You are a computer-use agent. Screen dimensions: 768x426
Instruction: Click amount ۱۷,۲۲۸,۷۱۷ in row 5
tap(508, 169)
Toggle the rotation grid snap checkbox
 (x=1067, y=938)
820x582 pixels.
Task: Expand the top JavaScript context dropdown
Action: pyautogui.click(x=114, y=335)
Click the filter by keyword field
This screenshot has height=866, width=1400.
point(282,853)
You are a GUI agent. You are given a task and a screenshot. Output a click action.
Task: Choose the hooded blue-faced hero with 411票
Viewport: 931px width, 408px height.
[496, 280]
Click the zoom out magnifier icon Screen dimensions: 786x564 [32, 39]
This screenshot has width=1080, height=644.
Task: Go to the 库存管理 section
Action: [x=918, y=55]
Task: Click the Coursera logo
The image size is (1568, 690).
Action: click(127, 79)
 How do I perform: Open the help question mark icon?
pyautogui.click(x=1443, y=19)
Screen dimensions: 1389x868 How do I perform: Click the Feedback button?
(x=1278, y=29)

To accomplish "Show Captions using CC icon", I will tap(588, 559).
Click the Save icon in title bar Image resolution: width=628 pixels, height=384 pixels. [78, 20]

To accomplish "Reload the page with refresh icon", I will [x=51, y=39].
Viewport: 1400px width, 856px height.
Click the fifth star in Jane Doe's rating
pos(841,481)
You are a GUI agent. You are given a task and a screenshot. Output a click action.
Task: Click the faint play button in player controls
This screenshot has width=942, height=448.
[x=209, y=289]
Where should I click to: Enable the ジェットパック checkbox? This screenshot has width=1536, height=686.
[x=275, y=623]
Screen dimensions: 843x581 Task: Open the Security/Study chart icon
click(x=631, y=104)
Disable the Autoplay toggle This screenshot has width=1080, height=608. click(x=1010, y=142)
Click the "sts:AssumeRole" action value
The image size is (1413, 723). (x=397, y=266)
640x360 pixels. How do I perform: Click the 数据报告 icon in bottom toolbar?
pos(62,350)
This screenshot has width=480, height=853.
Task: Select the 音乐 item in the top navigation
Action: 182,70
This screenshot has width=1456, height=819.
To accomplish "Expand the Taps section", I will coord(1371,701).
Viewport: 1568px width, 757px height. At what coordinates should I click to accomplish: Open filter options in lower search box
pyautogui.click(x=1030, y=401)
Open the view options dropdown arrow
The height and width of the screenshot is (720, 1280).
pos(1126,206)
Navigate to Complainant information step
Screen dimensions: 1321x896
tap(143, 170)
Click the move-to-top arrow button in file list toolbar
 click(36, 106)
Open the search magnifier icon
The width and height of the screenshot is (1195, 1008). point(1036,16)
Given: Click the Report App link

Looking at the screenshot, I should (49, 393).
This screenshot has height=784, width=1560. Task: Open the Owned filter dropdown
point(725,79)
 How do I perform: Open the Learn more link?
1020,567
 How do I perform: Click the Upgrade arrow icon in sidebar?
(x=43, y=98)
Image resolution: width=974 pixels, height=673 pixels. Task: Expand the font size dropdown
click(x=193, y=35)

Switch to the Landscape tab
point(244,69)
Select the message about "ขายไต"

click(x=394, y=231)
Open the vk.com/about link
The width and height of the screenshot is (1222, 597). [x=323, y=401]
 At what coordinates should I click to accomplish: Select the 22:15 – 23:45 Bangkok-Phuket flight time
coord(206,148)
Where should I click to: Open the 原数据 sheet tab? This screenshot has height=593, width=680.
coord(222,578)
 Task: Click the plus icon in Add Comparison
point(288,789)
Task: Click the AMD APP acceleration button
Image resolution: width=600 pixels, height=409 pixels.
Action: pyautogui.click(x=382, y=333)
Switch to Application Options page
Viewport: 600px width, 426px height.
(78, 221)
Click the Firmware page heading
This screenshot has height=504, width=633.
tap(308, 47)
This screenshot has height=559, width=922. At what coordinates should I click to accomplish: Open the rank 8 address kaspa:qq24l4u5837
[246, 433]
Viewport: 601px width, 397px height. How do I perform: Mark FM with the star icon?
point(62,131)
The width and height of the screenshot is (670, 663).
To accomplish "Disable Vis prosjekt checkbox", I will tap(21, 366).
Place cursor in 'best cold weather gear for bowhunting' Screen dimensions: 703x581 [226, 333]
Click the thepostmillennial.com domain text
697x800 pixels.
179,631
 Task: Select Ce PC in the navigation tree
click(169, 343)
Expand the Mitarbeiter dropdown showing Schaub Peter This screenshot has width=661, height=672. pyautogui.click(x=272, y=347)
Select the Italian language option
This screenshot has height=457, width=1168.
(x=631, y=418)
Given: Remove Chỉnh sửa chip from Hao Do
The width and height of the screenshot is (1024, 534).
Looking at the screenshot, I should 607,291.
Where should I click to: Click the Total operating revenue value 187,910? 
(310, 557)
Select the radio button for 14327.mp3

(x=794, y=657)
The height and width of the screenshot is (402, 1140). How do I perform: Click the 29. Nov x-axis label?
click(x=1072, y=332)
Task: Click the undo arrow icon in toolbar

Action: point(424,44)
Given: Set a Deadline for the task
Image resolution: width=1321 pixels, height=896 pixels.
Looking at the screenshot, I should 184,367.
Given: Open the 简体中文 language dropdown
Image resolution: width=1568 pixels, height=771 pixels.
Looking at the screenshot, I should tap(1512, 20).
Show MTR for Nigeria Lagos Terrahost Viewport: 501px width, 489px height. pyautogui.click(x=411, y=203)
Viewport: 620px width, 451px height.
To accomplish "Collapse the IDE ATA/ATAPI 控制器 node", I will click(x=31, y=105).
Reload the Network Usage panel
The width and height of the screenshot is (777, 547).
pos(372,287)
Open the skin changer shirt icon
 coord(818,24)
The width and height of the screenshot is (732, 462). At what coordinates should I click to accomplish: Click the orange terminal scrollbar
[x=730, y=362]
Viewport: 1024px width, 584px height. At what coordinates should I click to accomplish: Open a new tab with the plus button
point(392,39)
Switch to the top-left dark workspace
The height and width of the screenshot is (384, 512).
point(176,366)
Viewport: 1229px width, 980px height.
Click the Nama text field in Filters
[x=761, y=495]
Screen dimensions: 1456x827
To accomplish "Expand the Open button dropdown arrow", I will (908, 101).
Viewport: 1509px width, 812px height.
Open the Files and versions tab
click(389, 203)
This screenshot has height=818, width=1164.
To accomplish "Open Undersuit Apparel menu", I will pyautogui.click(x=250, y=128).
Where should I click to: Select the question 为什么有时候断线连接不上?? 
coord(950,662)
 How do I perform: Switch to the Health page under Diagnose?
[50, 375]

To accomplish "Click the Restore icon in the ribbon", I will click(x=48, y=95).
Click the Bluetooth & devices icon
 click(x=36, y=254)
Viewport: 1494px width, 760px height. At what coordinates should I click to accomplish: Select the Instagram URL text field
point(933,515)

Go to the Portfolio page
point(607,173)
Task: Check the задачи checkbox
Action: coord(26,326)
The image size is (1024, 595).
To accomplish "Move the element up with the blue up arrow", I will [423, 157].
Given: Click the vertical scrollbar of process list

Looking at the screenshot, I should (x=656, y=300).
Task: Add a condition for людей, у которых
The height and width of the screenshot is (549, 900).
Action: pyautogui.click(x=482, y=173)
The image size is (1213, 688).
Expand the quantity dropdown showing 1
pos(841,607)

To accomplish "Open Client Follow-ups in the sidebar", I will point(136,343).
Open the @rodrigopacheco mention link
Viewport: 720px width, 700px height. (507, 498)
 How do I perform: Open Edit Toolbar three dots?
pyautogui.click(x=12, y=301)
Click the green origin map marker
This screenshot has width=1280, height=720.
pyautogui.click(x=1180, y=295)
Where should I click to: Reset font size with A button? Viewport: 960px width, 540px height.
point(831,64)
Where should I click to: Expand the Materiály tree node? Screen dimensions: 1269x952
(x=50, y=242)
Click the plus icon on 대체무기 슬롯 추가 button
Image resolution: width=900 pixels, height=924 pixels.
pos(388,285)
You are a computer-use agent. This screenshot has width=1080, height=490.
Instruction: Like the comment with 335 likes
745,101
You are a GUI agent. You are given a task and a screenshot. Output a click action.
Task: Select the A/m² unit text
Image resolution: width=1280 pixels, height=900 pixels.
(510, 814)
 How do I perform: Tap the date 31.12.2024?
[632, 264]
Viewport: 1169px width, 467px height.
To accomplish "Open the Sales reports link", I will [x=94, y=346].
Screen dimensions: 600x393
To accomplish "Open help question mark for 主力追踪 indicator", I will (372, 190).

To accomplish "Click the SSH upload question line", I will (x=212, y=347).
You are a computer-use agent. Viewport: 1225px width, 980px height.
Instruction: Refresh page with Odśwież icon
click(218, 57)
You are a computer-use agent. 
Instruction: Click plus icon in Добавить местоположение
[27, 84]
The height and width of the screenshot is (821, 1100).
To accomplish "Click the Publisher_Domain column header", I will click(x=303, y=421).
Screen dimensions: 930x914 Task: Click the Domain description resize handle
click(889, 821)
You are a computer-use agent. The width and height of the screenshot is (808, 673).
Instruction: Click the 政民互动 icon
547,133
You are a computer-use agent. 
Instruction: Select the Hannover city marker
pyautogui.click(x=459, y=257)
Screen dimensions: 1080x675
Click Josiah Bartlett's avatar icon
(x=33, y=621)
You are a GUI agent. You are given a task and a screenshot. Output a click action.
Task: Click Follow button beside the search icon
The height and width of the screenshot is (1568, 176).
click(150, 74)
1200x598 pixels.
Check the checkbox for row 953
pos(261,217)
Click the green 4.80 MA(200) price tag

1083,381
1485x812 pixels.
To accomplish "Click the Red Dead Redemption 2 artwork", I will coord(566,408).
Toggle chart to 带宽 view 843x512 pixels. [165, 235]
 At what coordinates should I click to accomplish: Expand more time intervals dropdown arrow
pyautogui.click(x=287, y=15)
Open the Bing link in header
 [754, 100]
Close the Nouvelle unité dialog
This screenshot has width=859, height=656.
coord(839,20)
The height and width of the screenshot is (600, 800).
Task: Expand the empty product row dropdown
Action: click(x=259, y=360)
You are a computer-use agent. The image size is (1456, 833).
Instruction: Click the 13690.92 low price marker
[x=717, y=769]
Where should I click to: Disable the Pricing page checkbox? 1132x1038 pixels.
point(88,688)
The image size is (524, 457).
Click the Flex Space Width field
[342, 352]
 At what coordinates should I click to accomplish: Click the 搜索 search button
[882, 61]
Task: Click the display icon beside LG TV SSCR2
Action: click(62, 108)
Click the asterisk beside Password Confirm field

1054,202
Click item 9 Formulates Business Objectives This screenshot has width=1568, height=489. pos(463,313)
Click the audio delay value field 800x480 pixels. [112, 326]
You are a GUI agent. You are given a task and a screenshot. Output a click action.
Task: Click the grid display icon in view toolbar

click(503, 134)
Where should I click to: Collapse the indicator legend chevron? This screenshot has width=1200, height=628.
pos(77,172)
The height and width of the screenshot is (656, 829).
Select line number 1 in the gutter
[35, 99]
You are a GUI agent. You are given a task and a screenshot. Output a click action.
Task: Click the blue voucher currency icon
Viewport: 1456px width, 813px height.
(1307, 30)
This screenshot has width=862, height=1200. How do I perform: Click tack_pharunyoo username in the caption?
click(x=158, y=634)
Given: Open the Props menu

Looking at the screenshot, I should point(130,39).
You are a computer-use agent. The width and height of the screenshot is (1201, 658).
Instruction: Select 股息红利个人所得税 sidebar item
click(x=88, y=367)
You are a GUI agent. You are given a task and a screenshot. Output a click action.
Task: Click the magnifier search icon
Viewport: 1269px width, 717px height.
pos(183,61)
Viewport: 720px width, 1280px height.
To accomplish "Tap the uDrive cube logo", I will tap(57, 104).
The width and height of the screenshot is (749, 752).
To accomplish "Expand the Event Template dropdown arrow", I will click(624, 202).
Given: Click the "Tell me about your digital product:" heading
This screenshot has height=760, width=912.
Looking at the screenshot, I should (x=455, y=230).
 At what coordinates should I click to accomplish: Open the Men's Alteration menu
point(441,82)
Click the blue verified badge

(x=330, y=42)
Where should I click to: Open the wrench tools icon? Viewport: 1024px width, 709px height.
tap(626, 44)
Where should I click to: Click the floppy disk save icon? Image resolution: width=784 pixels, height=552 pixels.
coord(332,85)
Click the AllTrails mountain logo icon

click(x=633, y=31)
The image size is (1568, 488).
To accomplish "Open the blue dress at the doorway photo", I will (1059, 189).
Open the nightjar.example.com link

——

## Assigned task
Throughout the material above, report each line holding the word "Follow".

## Solution
To accomplish "Open Client Follow-ups in the sidebar", I will point(136,343).
Task: Click Follow button beside the search icon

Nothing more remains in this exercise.